- Parent company: Distribuidora Sonografica C.A.
- Genre: Various
- Country of origin: Venezuela

= Sonográfica =

Sonográfica is a record label based in Caracas, Venezuela. It had links with Empresas 1BC, which also owned Radio Caracas Televisión (RCTV) and Radio Caracas Radio, among other businesses.
==Background==
Sonográfica was the parent company of US independent label, Sonotone.

During the 1980s, it supported Venezuelan musical talent as the result of a national decree known as "One for One", which required radio stations to play one song performed by a Venezuelan artist for every foreign song. This way, numerous Venezuelan artists such as Ilan Chester, Maria Rivas, Daiquirí, Franco de Vita, Carlos Mata, Rudy La Scala, Yordano etc., were promoted locally and internationally. Other artists to have releases on the label were Oscar Santana.

The label always maintained a rivalry with its counterpart: the Cisneros Organisation, partners of Rodven Discos and its affiliate, Sonorodven Distributors. Every release by the latter company resulted in a release from Sonográfica.

Sonográfica was solely a music-distributing company for the products coming from their pressing plant Sonoindustrial and which was often recorded in their own studio, Telearte Studios. Sonográfica's releases were very popular. Their alliances with Palacio and Velvet promoted a higher number of artists, and allow them to release music based on their catalog only. Later, due to the decline in the music market, the business was sold to another company.
==History==
It was reported in the 13 December 1986 issue of Billboard that the label had signed a female merengue group; Las Chicas Del Can who had good chart profile. According to Billboard, most record companies were hoping to capitalize on to the trend of merengue which had a sudden popularity, a genre that had its origins in the Dominican Republic.

In June 1989, Oscar Llord became the general manager for Sonotone, the subsidiary of Sonográfica. Over the next fifteen months, he got the label to sign a distribution agreement with Bronco Records. The result of that brought salsa artists such as Bobby Valentin, Willie Rosario and Jose Medina to Sonotone.

It was reported by Tony Sabournin in the 29 September 1990 issue of Cash Box that the group Menudo had been signed to the Sonotone label in the United States, and Sonográfica in Venezuela. The man credited with bringing the group to the label was Oscar Llord.

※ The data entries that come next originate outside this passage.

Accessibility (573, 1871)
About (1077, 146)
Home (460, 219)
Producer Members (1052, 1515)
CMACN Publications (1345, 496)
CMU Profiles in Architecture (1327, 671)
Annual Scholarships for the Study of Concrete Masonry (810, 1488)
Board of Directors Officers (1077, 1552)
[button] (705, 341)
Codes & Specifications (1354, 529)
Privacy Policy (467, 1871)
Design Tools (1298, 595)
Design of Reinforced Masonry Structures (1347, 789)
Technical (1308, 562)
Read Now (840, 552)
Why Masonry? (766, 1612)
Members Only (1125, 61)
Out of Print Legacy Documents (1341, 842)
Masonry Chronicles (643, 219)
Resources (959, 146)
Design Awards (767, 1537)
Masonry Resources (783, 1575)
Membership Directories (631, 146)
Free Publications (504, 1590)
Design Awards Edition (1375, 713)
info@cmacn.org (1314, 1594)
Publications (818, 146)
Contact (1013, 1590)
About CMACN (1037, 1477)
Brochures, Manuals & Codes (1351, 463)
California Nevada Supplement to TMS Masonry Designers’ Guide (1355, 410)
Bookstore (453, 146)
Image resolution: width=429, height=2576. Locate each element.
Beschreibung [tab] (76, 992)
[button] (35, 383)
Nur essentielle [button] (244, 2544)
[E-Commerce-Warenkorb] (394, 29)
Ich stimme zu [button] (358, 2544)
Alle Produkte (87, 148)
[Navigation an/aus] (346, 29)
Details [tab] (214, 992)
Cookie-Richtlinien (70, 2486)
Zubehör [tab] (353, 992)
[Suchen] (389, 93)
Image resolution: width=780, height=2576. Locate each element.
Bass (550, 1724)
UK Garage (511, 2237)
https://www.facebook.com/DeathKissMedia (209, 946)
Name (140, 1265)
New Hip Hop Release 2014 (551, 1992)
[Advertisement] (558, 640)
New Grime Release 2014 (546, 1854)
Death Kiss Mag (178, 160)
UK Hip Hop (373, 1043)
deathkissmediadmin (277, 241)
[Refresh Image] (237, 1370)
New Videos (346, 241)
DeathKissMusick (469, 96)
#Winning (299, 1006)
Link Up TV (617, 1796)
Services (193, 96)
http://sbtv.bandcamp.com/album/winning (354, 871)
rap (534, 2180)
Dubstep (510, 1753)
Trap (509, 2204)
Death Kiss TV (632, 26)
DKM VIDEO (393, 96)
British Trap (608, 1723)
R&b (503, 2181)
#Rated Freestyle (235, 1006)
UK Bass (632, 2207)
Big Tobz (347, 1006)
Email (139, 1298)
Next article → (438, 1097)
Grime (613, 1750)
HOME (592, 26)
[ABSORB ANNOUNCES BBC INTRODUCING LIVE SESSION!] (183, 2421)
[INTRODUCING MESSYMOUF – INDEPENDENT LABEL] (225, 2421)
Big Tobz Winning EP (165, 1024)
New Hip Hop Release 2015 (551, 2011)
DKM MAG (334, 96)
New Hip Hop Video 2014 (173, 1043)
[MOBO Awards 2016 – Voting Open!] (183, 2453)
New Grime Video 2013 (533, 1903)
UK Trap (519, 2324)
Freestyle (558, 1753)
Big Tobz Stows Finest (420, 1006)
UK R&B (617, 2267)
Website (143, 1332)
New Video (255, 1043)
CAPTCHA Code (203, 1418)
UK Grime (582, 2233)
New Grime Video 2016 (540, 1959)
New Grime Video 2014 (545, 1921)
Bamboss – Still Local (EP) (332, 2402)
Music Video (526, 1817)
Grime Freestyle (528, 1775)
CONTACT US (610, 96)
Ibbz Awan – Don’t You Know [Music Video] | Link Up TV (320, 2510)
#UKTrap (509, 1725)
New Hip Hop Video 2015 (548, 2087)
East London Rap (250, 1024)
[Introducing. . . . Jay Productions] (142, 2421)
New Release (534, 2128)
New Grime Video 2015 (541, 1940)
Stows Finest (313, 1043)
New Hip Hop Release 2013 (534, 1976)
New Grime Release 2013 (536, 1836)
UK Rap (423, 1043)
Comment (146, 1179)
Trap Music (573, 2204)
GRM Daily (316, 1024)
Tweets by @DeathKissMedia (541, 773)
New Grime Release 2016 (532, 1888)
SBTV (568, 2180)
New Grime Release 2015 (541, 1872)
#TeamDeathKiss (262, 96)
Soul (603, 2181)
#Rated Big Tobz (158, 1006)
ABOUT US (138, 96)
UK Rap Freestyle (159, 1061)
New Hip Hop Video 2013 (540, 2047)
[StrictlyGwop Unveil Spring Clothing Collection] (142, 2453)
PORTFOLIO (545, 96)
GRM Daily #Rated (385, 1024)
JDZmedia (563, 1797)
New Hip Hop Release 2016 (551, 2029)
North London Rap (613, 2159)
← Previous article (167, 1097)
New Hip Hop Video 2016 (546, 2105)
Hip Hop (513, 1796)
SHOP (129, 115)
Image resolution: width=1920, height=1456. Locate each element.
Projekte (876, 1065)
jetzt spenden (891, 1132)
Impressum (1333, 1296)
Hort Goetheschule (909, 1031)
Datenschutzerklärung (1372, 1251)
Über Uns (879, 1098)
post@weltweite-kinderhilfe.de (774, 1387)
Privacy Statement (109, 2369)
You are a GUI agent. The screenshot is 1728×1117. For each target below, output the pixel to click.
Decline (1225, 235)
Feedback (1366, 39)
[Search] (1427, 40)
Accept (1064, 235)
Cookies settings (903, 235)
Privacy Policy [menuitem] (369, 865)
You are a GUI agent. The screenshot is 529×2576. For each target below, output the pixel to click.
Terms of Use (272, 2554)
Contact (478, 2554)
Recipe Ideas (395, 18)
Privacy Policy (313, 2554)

Sonográfica is still active, but it is far from being the business that promoted national talent in Venezuela as it used to do in the past. Its operation has been affected by the increase in piracy and by the absence of a link with the Empresas 1BC, which provided support in their early days.

==Controversies==
Sonográfica, along with its counterpart Rodven Discos, did not escape censure and controversy caused by many of its releases. Some examples include:

- In 1990, former President Carlos Andrés Pérez prohibited the playing on air of the Christmas song "La Gata Blanca" ("The White Cat"). Public opinion supposed that the prohibition, more than for its political content (it attacked two political figures), occurred because of two words which were spoken in the song.
- In 1991, the CD "Las Odas de Emilio Lovera" ("The Odes of Emilio Lovera"), produced by the comedian Laureano Márquez and interpreted by his colleague Emilio Lovera was vetted and those responsible for it were investigated by the Ministry of Transport and Communications. The reason given was that this album was offensive to the President, as well as to many other political figures.
- In 1994, after pop singer Ricardo Montaner fell out with his record label, Sonorodven, Sonográfica took him under its wing. This occurrence caused a legal dispute between the two companies, and increased the struggle that existed between them for over 14 years.